How do I find my fashion style, or become more confident in it? — Anonymous

Look, as a side preface, the question pool that I answer from is about as deep as a petri dish full of air molecules. And while I like coordinating my questions with the Lifestyle editors and team by playing “pitch an idea for the advice column,” with one hand on my copy of Almanac of the Dead, I promise that — despite my snarky, unapologetic, take-no-bullcaca style of writing — I’m willing to have discussions about whatever is lobbed my way. So, please, tell me the deets about that obnoxious potato vegetating on your kitchen counter, ask for an Astrology horoscope or how you should approach your love triangle-turned-prism. Trust, not only will you have an answered question, but a complete load of midnight verbiage — the newest aesthetic.

Speaking of aesthetic: fashion. Listen, the whole locomotion that drove the slobbering glorification of a packaged white boy and his white vans — yes, Damn Daniel — on straight repeat was that he literally owned his ass and personal ‘do. Ellen certainly has a talent for plucking out the immortalized pre-pubescents, whether that’s Daniel Lara or Alex at Target.

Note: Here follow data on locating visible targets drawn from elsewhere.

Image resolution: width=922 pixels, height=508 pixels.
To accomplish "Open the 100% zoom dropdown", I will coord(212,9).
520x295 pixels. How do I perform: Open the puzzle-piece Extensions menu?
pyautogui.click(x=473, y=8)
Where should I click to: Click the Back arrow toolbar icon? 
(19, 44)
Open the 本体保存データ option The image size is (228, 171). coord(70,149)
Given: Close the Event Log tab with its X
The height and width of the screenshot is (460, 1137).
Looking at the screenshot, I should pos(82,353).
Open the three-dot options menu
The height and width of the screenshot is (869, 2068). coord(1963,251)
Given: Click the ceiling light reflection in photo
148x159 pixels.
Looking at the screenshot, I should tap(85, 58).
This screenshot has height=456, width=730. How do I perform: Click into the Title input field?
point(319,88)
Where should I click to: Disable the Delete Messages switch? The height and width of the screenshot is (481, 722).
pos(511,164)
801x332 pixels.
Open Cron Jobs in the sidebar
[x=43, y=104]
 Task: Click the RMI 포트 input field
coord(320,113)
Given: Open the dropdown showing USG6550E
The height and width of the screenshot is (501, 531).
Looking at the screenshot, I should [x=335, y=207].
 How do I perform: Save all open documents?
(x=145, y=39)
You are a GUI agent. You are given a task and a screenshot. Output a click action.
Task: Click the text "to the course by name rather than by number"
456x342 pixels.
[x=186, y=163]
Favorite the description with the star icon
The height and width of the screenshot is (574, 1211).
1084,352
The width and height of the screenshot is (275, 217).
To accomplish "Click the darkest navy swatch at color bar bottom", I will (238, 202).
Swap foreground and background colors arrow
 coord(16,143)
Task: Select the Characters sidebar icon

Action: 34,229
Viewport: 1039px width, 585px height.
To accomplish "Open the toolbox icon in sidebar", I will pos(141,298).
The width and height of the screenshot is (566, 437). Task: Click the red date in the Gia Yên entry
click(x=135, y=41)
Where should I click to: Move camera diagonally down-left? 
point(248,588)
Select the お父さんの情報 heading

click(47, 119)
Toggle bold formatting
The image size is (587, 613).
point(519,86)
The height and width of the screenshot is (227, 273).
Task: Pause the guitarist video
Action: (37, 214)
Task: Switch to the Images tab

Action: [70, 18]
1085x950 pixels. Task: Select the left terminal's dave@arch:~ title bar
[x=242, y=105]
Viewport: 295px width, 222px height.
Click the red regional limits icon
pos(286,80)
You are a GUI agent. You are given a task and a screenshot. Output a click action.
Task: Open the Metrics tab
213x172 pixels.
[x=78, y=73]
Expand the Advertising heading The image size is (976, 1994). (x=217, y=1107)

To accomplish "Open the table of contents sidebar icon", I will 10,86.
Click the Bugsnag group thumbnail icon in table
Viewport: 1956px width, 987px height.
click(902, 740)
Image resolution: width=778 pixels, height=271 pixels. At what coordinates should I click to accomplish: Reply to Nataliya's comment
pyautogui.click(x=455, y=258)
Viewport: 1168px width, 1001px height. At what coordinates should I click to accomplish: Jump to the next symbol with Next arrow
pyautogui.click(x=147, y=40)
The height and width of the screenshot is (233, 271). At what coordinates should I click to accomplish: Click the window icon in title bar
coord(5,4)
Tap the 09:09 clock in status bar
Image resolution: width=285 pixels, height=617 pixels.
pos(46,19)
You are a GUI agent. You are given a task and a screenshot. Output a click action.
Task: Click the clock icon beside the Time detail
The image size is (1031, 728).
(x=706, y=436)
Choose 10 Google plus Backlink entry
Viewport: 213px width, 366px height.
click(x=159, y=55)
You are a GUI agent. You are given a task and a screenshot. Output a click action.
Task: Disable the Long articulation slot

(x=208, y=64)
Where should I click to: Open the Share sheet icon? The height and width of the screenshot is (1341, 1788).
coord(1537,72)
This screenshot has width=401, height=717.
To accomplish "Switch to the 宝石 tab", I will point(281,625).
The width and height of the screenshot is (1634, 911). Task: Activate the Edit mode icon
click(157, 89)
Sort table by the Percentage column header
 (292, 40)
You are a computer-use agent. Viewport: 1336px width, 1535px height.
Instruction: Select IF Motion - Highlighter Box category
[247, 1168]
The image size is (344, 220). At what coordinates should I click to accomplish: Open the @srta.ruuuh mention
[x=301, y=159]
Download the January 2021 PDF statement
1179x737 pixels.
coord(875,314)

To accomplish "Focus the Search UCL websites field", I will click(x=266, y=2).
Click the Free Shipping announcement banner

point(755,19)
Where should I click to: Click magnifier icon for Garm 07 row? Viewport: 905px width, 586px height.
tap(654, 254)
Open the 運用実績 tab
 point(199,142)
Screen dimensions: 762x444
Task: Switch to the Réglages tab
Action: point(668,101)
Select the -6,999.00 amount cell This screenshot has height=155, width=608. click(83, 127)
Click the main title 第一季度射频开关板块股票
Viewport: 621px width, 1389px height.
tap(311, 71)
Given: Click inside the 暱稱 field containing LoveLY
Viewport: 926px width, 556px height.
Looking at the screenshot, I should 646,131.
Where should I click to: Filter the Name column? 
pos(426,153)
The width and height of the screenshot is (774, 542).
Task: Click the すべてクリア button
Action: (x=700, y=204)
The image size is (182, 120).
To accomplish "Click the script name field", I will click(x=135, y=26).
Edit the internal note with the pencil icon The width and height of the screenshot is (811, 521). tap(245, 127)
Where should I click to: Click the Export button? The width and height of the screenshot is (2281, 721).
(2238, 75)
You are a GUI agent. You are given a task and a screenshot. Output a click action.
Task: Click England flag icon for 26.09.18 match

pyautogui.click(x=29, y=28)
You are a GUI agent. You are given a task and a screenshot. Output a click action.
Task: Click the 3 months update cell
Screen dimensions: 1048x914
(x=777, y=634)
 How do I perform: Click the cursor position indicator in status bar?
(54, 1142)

Both of these examples illustrate one simple phenomena: Your style can be anything in the world.

“Expression” is a cliche word that will never sit at the cool kid’s table, but it is the foundation of fashion. If you’re wedged between two lousy bricks and in the process of identifying your fashion style, then holla at it qurl: What is your philosophy? Fashion should reflect who you are as a person and tell a narrative and a statement, obviously. Or, for other individuals, fashion is a summation of numbers: a neoliberal hairflip of solipsist smirking that they’re clearly more affluent. Perhaps fashion is a tool to deconstruct and decolonize — the body as a performance art installation. Or, simply, something to make sure you’re not cold.

Moi-self, for example: My personal aesthetic style necessitates dark colors not only to reflect my self-proclaimed pensive nature and Scorpio Rising Sign, but also the racism I face as a person of color. Glasses also form a central part of my identity, which are the lens of my education that permit me to see the world in its true technicolor. I keep money in my shoe because, if anyone attempts to rob me and says “gimme your cash,” I can kick them in the face and say it is justified.

Now, how does this relate to your own style? Obvi: Find your intellectual philosophy and externalize it. Use eccentric prints or neon colors to make a bold standout. Dress in a v-neck and jeans to show that you’re a simple person. Wear a hoodie to represent your school pride. Just make sure it represents you! Cliche ending, out! XOXO.